­Agrupados todos en la lucha final, haciendo añicos el pasado de unidad y como una famélica legión sangrada de votos y titulares, hartos unos de la tutela odiosa del pedrismo y otros empeñados en que caiga el tirano Rajoy, el cónclave socialista de ayer tuvo reminiscencias formales de La Internacional, aunque con una pequeña salvedad: la batalla se producía en el seno de la izquierda y la guerra no era contra dioses, reyes ni tribunos, sino fratricida. Pero más allá de internacionalismos, el Comité Federal del PSOE también tiene una honda lectura valenciana.

Empezó todo con la disposición misma de los miembros en la sala de Ferraz: Carmen Montón, consellera de Sanidad de la Generalitat, sentada justo a la derecha de Pedro Sánchez en la Ejecutiva jibarizada tras las dimisiones. El secretario general cuestionado quedaba situado entre su lugarteniente Luena y Montón. Gran simbolismo.

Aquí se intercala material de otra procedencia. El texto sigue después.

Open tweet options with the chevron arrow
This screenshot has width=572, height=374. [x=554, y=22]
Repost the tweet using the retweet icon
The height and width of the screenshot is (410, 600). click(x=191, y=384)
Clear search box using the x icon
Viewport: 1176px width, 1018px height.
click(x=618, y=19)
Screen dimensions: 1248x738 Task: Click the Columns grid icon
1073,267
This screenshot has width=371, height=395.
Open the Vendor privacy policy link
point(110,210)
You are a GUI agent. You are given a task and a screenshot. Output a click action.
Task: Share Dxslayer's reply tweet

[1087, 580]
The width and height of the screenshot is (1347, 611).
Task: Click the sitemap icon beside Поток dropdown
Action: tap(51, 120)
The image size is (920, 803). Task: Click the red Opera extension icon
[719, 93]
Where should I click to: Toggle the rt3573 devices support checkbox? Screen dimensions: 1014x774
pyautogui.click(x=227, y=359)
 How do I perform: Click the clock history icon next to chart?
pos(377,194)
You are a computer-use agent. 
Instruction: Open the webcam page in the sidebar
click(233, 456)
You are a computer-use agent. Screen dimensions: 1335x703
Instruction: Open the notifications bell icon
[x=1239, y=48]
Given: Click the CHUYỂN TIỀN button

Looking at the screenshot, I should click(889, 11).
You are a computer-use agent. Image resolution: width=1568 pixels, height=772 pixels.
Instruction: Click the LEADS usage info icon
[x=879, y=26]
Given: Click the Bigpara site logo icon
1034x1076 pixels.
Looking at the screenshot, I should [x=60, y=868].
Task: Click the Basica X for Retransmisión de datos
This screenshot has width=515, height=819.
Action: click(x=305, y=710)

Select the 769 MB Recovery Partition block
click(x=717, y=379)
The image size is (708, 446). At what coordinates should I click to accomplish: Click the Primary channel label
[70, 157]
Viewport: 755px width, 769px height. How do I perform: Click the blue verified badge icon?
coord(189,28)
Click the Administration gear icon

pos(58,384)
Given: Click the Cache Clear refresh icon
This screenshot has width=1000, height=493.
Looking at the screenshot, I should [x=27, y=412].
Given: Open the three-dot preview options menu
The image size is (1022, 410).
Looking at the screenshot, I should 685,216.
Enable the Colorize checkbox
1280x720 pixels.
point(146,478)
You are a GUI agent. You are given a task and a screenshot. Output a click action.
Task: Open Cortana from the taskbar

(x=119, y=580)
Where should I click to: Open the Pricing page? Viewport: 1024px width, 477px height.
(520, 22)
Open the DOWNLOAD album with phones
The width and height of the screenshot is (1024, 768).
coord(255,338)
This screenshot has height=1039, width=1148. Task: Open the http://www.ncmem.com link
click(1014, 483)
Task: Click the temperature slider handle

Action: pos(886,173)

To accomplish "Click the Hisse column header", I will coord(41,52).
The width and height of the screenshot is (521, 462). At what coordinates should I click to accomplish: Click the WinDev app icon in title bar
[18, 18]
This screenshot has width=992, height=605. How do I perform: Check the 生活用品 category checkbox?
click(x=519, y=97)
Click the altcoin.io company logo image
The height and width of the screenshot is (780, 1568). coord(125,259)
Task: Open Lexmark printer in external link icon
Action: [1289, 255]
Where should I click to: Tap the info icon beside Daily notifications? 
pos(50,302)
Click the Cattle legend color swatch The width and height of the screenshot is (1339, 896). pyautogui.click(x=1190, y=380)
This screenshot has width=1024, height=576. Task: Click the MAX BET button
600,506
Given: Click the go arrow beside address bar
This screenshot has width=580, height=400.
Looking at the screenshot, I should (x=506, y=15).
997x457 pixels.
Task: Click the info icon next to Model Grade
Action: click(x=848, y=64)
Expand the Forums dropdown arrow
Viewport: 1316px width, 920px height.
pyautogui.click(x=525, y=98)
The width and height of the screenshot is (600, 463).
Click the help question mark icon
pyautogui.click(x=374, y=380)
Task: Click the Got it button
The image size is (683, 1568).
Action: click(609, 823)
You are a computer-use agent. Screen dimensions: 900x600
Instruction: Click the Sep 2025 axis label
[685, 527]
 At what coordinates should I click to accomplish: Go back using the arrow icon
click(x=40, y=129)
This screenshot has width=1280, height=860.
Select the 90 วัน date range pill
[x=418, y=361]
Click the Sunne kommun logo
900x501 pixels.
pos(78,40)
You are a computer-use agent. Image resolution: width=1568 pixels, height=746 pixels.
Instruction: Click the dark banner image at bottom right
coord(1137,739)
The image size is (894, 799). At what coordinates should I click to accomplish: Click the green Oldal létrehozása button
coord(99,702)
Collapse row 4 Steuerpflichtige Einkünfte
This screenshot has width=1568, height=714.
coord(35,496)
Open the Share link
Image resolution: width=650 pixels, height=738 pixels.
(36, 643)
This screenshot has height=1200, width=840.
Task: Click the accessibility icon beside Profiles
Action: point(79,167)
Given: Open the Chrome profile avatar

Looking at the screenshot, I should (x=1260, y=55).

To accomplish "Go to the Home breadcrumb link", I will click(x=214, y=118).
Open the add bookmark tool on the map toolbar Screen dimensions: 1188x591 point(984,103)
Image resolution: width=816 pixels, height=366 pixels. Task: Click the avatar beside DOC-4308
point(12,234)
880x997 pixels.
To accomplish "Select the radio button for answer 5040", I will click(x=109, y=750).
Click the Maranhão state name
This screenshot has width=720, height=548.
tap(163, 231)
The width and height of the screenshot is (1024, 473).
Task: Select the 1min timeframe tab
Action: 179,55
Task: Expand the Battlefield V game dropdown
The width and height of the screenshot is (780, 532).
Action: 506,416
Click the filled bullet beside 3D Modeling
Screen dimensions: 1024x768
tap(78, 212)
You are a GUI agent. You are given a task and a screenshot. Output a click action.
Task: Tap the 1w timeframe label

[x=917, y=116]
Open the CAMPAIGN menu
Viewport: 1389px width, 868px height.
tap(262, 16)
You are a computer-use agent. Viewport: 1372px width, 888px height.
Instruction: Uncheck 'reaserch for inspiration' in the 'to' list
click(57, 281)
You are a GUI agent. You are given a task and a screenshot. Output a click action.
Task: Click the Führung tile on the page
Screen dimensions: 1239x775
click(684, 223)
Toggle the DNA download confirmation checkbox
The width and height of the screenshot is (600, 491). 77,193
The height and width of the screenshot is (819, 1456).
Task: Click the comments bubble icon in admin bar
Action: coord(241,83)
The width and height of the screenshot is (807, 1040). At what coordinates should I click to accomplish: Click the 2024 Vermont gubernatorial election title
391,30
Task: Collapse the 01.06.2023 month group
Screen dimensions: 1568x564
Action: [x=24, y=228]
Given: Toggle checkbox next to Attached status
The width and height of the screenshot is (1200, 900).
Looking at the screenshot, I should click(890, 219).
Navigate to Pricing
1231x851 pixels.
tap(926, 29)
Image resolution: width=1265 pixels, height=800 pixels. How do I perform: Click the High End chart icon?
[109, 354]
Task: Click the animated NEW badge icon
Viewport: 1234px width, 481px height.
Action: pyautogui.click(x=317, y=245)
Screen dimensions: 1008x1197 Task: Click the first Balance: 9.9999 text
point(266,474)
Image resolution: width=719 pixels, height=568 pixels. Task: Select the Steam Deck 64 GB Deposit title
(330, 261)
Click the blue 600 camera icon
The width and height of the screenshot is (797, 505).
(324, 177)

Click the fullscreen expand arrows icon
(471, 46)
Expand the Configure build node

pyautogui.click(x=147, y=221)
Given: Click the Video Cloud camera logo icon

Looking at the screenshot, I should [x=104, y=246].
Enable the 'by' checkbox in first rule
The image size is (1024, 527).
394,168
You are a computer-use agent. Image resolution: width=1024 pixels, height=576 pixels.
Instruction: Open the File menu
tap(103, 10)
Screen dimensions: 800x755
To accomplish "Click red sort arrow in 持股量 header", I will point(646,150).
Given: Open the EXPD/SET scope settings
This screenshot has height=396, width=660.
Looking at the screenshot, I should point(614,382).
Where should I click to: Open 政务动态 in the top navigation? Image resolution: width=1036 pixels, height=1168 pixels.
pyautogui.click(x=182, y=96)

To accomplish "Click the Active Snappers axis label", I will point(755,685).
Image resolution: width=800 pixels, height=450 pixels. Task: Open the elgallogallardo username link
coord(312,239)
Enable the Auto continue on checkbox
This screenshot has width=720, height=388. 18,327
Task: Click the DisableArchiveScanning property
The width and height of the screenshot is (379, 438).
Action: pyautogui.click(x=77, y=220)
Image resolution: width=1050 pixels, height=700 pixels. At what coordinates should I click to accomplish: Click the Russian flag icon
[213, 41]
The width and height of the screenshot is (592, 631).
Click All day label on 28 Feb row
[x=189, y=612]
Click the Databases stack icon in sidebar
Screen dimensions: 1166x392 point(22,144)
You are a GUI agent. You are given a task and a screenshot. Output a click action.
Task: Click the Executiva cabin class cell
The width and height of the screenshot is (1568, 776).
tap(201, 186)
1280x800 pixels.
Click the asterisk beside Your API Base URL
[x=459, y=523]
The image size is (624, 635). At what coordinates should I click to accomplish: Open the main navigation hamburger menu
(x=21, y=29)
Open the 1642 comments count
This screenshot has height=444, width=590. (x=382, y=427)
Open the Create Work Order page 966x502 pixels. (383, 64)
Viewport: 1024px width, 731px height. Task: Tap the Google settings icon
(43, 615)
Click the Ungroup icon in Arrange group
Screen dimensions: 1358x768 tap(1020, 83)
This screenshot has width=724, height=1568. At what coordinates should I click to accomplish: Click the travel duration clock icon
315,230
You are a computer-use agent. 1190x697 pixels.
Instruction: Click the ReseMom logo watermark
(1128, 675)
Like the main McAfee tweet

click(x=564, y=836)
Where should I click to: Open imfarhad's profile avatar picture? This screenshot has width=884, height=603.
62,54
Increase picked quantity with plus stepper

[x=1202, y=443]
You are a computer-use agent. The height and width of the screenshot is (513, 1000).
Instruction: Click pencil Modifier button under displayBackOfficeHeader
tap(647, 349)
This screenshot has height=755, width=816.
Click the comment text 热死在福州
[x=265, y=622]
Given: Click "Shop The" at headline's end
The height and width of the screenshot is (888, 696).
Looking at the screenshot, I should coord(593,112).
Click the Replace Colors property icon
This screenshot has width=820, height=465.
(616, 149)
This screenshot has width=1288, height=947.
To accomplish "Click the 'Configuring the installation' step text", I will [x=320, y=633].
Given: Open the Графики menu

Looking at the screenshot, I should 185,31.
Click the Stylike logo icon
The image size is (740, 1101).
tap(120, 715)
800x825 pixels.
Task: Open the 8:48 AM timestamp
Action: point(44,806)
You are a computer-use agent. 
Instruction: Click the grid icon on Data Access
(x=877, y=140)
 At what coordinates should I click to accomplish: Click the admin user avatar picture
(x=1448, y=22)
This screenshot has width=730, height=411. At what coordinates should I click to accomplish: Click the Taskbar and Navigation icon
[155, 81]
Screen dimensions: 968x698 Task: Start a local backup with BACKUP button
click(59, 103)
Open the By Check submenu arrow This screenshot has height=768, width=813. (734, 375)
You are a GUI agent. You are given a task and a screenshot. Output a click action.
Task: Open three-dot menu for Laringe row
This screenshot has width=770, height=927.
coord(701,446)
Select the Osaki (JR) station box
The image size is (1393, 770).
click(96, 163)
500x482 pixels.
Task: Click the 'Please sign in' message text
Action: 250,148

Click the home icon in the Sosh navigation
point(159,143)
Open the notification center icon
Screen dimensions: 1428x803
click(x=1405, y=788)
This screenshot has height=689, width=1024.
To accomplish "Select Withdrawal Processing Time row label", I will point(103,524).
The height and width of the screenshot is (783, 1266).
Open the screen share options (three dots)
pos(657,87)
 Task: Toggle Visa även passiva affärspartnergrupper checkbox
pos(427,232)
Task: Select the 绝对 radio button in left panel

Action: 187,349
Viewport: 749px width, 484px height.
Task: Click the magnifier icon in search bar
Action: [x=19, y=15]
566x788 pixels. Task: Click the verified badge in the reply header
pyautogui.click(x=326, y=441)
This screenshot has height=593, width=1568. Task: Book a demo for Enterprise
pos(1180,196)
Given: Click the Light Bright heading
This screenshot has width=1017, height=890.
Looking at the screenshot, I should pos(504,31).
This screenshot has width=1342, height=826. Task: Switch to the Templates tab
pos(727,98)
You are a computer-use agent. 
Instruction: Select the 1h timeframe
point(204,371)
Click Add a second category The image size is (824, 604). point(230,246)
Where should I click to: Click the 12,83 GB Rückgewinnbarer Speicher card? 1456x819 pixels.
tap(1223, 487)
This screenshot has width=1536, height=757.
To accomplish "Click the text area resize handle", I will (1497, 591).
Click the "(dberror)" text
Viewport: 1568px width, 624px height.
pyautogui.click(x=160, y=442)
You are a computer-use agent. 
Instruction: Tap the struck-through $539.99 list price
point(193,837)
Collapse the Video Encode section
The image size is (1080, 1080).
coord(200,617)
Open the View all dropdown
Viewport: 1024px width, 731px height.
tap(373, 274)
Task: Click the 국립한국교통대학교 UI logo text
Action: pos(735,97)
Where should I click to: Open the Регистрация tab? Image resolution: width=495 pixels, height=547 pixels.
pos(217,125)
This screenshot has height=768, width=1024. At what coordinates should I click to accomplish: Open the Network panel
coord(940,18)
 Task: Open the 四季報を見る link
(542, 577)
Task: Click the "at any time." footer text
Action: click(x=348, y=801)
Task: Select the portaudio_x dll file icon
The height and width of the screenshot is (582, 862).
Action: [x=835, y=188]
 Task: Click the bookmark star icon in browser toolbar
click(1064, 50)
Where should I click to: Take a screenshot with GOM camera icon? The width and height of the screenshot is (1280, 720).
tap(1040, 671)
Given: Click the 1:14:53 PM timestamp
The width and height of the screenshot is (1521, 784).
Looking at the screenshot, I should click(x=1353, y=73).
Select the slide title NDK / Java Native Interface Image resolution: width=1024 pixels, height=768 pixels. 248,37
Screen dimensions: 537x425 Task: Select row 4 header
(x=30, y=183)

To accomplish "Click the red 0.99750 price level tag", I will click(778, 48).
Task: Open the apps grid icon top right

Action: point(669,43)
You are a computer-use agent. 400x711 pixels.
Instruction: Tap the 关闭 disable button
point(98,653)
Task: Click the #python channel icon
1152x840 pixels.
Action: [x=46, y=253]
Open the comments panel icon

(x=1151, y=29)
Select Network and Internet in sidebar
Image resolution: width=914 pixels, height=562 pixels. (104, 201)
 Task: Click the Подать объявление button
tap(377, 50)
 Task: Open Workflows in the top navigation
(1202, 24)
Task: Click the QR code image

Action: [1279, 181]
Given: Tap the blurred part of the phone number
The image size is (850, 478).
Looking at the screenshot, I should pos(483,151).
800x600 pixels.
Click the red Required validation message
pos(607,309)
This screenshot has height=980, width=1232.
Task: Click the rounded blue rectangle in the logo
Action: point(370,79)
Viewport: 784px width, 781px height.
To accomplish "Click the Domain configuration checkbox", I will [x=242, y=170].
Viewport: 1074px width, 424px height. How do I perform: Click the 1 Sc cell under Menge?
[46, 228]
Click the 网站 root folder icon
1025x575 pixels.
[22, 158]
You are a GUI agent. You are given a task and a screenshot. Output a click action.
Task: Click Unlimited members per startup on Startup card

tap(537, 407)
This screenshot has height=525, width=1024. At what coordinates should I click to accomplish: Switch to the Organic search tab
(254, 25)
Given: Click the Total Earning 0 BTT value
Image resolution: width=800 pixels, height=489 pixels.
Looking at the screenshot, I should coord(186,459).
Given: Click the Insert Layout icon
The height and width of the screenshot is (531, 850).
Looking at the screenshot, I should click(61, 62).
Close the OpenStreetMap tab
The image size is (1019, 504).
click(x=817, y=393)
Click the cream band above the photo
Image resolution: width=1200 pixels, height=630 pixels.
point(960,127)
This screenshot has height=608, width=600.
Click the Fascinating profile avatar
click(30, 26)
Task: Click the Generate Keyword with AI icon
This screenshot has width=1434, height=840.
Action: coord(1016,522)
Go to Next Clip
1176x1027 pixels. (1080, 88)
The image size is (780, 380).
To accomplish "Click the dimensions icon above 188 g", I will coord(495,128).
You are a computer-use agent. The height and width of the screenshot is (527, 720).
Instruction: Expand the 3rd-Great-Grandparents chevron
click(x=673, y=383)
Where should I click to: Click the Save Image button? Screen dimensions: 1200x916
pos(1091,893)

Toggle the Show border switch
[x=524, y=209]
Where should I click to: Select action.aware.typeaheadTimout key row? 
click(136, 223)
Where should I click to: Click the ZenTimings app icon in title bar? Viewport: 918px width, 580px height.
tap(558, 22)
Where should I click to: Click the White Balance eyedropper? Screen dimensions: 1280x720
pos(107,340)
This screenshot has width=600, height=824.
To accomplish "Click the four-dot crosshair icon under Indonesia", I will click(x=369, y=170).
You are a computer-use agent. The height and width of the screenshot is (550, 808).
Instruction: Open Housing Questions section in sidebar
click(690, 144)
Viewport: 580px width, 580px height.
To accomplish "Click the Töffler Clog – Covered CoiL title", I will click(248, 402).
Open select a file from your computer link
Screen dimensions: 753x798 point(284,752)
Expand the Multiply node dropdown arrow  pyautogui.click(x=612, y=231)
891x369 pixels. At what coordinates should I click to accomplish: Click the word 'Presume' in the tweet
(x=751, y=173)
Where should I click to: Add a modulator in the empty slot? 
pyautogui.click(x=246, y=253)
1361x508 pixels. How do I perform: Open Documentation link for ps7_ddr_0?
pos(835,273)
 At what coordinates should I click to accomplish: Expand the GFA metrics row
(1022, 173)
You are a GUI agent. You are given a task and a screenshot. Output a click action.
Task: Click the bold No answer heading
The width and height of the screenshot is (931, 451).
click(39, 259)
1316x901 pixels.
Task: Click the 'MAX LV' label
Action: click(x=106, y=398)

Abajo, en la primera fila de barones autonómicos y a tres sillas de Susana Díaz, estaba sentado el presidente valenciano Ximo Puig, alineado con los críticos a Sánchez y con una delicada situación interna: militantes socialistas pidiendo su dimisión a las puertas de Blanqueries -algo que jamás hicieron los afiliados populares a Camps ni en sus peores momentos judiciales-; un partido dividido; una consellera en sus antípodas orgánicas; un socio de Consell callado pero incómodo, a la par que hambriento de futuro sorpasso electoral con rostro de Mónica Oltra; y un Podemos valenciano receloso de las explicaciones del president socialista al que arropa, con la granada en la mano de Antonio Montiel para dinamitar la estabilidad parlamentaria en las Corts y el dedo en la anilla compartido con Pablo Iglesias.

Todavía hay otro flanco subterráneo. A nadie en Blanqueries se le escapa que la nueva hornada de dirigentes del PSPV -el presidente de la diputación Jorge Rodríguez o el alcalde de Mislata Carlos Fernández Bielsa- siguen con expectación la lectura valenciana de esta crisis. Ahí pueden hallar munición a largo plazo para cuestionar a Puig al frente del partido si con sus acciones ayuda a Rajoy. Pero también pueden ver arruinadas sus esperanzas de futuro si el socialismo se resquebraja y cede la primacía autonómica del voto progresista. Es decir, verán pasar su tren si el PSPV queda relegado ad eternum.

La evolución del voto socialista ya ha dado signos de alarma. El todopoderoso partido del puño firme y la flor fresca que en las Generales de 1982 superó el 1.100.000 votos y alcanzó su techo histórico del 53,3 % en la Comunitat Valenciana ha ido perdiendo fuelle. En el último lustro, de manera alarmante. En las autonómicas de 2011 cayó por debajo del 30%: aquel 28,7 % de Alarte fue interpretado como una catástrofe electoral. Pero era sólo el preludio. Desde entonces se han celebrado seis citas con las urnas y los porcentajes socialistas han ido a la baja: 27 %, 22 %, 24,9 %, 20,9 %, 19,9 % y 20,9 %. El PSPV llegó a perforar incluso el simbólico suelo del 20 % en las Generales del pasado diciembre. Ya está a punto de caer por debajo del medio millón de papeletas.

Tras la convulsión de esta semana, nadie puede perfilar cómo de negra será la próxima estación del via crucis del socialismo valenciano en el momento que más poder institucional concentra en dos décadas.